### Work task
Quote exactly and only this range of lines in the data below: the line that holds "Viewport: 1055px width, 535px height." to the line that holds "Open the user account icon", both included.

### Available data

=== Begin Enclosure ===

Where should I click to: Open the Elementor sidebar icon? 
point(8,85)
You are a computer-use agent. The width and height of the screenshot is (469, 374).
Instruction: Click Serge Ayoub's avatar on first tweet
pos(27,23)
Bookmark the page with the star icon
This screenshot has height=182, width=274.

=== End Enclosure ===
=== Begin Enclosure ===

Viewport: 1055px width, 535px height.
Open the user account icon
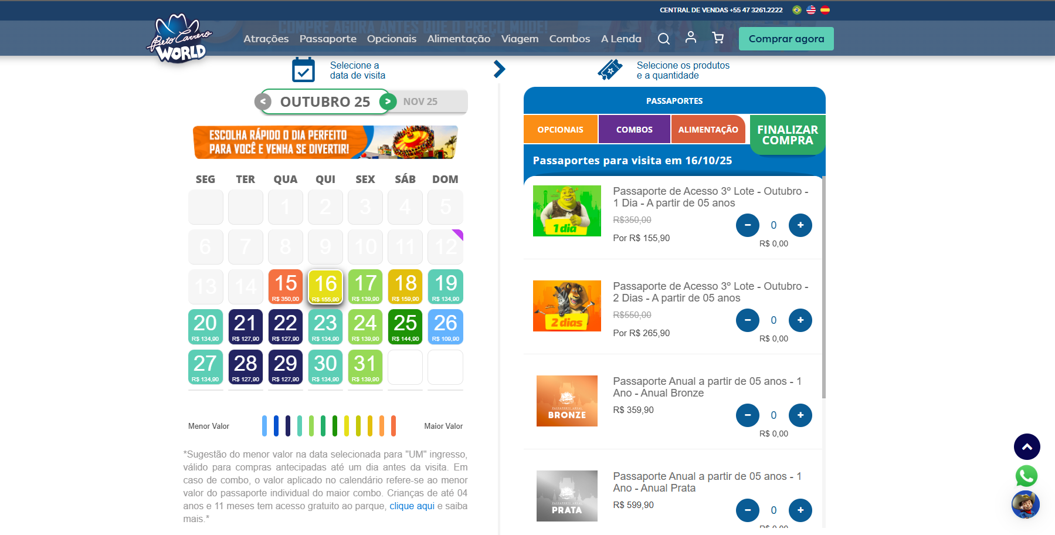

=== End Enclosure ===
=== Begin Enclosure ===

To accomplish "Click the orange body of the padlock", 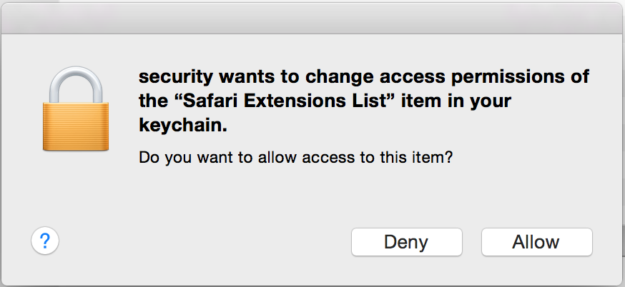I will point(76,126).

=== End Enclosure ===

### Your solution
Viewport: 1055px width, 535px height.
Open the user account icon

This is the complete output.